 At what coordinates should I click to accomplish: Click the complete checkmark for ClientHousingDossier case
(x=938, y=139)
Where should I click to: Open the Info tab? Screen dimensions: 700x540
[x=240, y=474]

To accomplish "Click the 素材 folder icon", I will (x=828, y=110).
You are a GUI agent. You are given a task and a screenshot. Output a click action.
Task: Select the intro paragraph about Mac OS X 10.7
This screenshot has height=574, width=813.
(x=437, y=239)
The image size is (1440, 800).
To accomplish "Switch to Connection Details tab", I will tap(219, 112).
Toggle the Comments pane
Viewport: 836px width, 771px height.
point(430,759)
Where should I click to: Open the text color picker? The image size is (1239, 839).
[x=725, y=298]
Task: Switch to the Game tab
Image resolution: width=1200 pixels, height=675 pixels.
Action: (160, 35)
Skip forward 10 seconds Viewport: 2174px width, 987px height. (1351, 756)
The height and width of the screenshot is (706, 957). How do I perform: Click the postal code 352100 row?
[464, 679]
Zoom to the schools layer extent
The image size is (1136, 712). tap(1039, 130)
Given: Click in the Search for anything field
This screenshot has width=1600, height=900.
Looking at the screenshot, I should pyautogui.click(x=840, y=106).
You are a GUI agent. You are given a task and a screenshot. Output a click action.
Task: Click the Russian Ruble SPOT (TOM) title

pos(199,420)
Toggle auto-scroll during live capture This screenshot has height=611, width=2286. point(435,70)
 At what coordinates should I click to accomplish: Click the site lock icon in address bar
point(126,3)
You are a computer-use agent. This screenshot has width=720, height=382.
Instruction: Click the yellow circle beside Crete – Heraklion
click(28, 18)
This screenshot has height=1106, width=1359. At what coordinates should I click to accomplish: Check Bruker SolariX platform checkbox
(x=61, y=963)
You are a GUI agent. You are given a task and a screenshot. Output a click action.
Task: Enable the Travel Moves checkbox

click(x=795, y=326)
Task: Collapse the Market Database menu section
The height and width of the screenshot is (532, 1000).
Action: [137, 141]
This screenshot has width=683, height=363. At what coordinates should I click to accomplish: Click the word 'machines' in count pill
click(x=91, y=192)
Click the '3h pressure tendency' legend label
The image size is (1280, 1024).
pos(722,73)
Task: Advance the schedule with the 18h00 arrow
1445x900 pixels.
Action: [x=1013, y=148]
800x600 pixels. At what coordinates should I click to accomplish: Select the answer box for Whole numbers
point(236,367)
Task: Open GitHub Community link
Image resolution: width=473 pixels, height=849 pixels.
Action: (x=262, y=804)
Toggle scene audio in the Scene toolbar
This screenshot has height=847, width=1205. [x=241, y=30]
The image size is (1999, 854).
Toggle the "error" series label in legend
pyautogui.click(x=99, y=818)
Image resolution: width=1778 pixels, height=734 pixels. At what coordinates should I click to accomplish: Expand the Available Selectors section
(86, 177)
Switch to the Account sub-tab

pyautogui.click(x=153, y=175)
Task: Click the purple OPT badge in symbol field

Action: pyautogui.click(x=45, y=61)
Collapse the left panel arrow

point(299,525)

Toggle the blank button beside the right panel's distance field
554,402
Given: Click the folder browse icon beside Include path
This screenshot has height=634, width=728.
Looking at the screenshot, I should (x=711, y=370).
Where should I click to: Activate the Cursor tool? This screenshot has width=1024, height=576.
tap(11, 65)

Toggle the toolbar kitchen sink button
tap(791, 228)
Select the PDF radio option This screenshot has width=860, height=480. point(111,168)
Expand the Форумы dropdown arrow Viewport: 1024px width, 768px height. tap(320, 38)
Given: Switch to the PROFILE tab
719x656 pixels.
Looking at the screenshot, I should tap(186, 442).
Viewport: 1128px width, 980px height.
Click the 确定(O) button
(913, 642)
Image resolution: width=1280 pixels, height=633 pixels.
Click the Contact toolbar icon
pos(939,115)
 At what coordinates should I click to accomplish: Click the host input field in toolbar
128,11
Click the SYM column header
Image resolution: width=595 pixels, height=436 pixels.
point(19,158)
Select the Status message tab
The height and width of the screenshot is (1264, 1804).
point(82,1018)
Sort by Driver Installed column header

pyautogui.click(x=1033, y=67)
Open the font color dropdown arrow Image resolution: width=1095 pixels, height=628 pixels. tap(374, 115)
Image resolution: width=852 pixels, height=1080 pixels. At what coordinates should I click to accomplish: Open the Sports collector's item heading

TASK ITEM:
Please repeat each entry exactly as written.

ANSWER BOX:
 At what coordinates should I click to accomplish: Click the complete checkmark for ClientHousingDossier case
(x=938, y=139)
Where should I click to: Open the Info tab? Screen dimensions: 700x540
[x=240, y=474]

To accomplish "Click the 素材 folder icon", I will (x=828, y=110).
You are a GUI agent. You are given a task and a screenshot. Output a click action.
Task: Select the intro paragraph about Mac OS X 10.7
This screenshot has height=574, width=813.
(x=437, y=239)
The image size is (1440, 800).
To accomplish "Switch to Connection Details tab", I will tap(219, 112).
Toggle the Comments pane
Viewport: 836px width, 771px height.
point(430,759)
Where should I click to: Open the text color picker? The image size is (1239, 839).
[x=725, y=298]
Task: Switch to the Game tab
Image resolution: width=1200 pixels, height=675 pixels.
Action: (160, 35)
Skip forward 10 seconds Viewport: 2174px width, 987px height. (1351, 756)
The height and width of the screenshot is (706, 957). How do I perform: Click the postal code 352100 row?
[464, 679]
Zoom to the schools layer extent
The image size is (1136, 712). tap(1039, 130)
Given: Click in the Search for anything field
This screenshot has width=1600, height=900.
Looking at the screenshot, I should pyautogui.click(x=840, y=106).
You are a GUI agent. You are given a task and a screenshot. Output a click action.
Task: Click the Russian Ruble SPOT (TOM) title

pos(199,420)
Toggle auto-scroll during live capture This screenshot has height=611, width=2286. point(435,70)
 At what coordinates should I click to accomplish: Click the site lock icon in address bar
point(126,3)
You are a computer-use agent. This screenshot has width=720, height=382.
Instruction: Click the yellow circle beside Crete – Heraklion
click(28, 18)
This screenshot has height=1106, width=1359. At what coordinates should I click to accomplish: Check Bruker SolariX platform checkbox
(x=61, y=963)
You are a GUI agent. You are given a task and a screenshot. Output a click action.
Task: Enable the Travel Moves checkbox

click(x=795, y=326)
Task: Collapse the Market Database menu section
The height and width of the screenshot is (532, 1000).
Action: [137, 141]
This screenshot has width=683, height=363. At what coordinates should I click to accomplish: Click the word 'machines' in count pill
click(x=91, y=192)
Click the '3h pressure tendency' legend label
The image size is (1280, 1024).
pos(722,73)
Task: Advance the schedule with the 18h00 arrow
1445x900 pixels.
Action: [x=1013, y=148]
800x600 pixels. At what coordinates should I click to accomplish: Select the answer box for Whole numbers
point(236,367)
Task: Open GitHub Community link
Image resolution: width=473 pixels, height=849 pixels.
Action: (x=262, y=804)
Toggle scene audio in the Scene toolbar
This screenshot has height=847, width=1205. [x=241, y=30]
The image size is (1999, 854).
Toggle the "error" series label in legend
pyautogui.click(x=99, y=818)
Image resolution: width=1778 pixels, height=734 pixels. At what coordinates should I click to accomplish: Expand the Available Selectors section
(86, 177)
Switch to the Account sub-tab

pyautogui.click(x=153, y=175)
Task: Click the purple OPT badge in symbol field

Action: pyautogui.click(x=45, y=61)
Collapse the left panel arrow

point(299,525)

Toggle the blank button beside the right panel's distance field
554,402
Given: Click the folder browse icon beside Include path
This screenshot has height=634, width=728.
Looking at the screenshot, I should (x=711, y=370).
Where should I click to: Activate the Cursor tool? This screenshot has width=1024, height=576.
tap(11, 65)

Toggle the toolbar kitchen sink button
tap(791, 228)
Select the PDF radio option This screenshot has width=860, height=480. point(111,168)
Expand the Форумы dropdown arrow Viewport: 1024px width, 768px height. tap(320, 38)
Given: Switch to the PROFILE tab
719x656 pixels.
Looking at the screenshot, I should tap(186, 442).
Viewport: 1128px width, 980px height.
Click the 确定(O) button
(913, 642)
Image resolution: width=1280 pixels, height=633 pixels.
Click the Contact toolbar icon
pos(939,115)
 At what coordinates should I click to accomplish: Click the host input field in toolbar
128,11
Click the SYM column header
Image resolution: width=595 pixels, height=436 pixels.
point(19,158)
Select the Status message tab
The height and width of the screenshot is (1264, 1804).
point(82,1018)
Sort by Driver Installed column header

pyautogui.click(x=1033, y=67)
Open the font color dropdown arrow Image resolution: width=1095 pixels, height=628 pixels. tap(374, 115)
Image resolution: width=852 pixels, height=1080 pixels. At what coordinates should I click to accomplish: Open the Sports collector's item heading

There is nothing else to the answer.